Your project selection should be based on adding the most rent or equity for the least dollars spent. Besides the basic project (kitchen, bath, master bedroom), your value-added decisions should carry into the material selection, style, and contractors. Start with your budget process. It’s the rarest of projects that when finished comes in on or below the original budget. A good rule of the thumb is that once you think you’ve accounted for all the costs, add another 20%. The other calculation is how much additional rent you will bring in and/or how many months of vacancy will be avoided. The fewer months that it will take the anticipated cash flow to pay for the renovations, the more value-added the project is.
More follows about the value-added projects and materials but first consider the right contractor. Unless your Solo 401k is invested in high-end houses, you don’t want a contractor that works for the rich and famous. Just like you don’t want to turn your rental into your dream home, you don’t want to hire contractors that specialize in fancy houses with specialty and custom installations. Your remodel is targeting the broad middle-of-the-road market. Likewise, your contractor should mostly work on affordable homes and apartments.
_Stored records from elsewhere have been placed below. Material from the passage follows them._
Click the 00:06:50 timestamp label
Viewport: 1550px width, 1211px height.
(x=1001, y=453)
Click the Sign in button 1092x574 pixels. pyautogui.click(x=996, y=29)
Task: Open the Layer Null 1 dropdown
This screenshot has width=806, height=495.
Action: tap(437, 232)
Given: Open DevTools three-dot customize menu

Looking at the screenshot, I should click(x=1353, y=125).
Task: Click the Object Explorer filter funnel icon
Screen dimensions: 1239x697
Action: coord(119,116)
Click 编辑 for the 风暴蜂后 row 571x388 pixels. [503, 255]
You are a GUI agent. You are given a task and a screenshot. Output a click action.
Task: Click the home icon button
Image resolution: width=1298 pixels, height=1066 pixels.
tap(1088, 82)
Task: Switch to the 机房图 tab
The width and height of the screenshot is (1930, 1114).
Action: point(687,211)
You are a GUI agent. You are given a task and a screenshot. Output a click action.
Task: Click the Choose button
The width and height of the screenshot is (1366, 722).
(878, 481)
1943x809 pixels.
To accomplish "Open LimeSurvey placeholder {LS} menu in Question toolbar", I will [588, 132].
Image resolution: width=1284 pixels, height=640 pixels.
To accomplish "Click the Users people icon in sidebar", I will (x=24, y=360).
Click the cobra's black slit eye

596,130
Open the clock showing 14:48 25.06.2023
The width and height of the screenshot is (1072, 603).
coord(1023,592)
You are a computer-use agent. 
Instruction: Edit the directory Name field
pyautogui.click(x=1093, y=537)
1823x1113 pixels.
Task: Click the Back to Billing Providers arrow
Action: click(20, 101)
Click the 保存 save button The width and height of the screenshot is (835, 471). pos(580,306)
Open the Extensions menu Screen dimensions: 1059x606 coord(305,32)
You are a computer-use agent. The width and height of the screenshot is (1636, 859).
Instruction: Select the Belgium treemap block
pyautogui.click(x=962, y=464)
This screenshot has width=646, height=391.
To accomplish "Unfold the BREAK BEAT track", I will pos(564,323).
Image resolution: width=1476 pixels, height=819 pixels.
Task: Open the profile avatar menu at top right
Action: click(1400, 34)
Rental Property Renovations with the Greatest ROI
Renters and buyers aren’t very different in what they prefer when it comes to an updated home. It’s well established that the order in descending preference is the kitchen, bathroom, master bedroom, and living room. It’s also well known that very few (if any) major remodels return the full investment when the property is sold quickly. That’s another reason to maximize rental cash flow, minimize costs, and make the sale value a distant third. Here are a few reasonable estimates of project costs (in 2021) and return on investment in the form of equity. It mostly matches with renter preferences, so you can expect it to increase renter desirability.
- Minor kitchen remodels should typically cost about $26,000 while increasing the resale value by 72% or about $19,000.
- Mid-range bathroom remodels should typically cost about $24,500 while increasing the resale value by 60% or about $14,500.
- Upgrading to a master bedroom suite (includes master bath) should typically cost about $157,000 while increasing the resale value by 55% or about $85,700.
Depending on your project needs and budget, you could be pleasantly surprised from inexpensive options available. The number one issue in kitchens is a lack of counter space, cupboards, and poor lightening over the stove (not the stainless steel appliances). Of course, a fresh coat of paint does wonders. BobVila.com suggests a neutral color scheme. Try 60% for the main color, 30% as a complementary color, and 10% for an accent color. Kitchen counters and finishes rarely need to be granite or fancy but do need to be easy to clean and long-lasting (resin-based or laminate countertops).
There are also some interesting thoughts about bathroom renovations. Many areas require that landlords pay for water, not renters. Replacing an old toilet with a ‘low-flush’ toilet will pay for itself by saving you in water costs. Another interesting tidbit is that people want more room in the bath. Reducing a double sink to a single sink adds space and will be much less expensive than replacing a single vanity with the plumbing needed for two sinks. Another bathroom thought is about our aging population. Most seniors plan to remain in their rental as long as possible and this age group values a renovated bathroom more than a renovated kitchen. If your target market is seniors, think about walk-in tubs, handrails, and other amenities for seniors.
Your Solo 401k bottom line: You want to do your homework to estimate the increase in rent that will result from the renovation and calculate the return on the property’s renovated value if you were to sell. If the numbers don’t work, you should re-evaluate your project plans.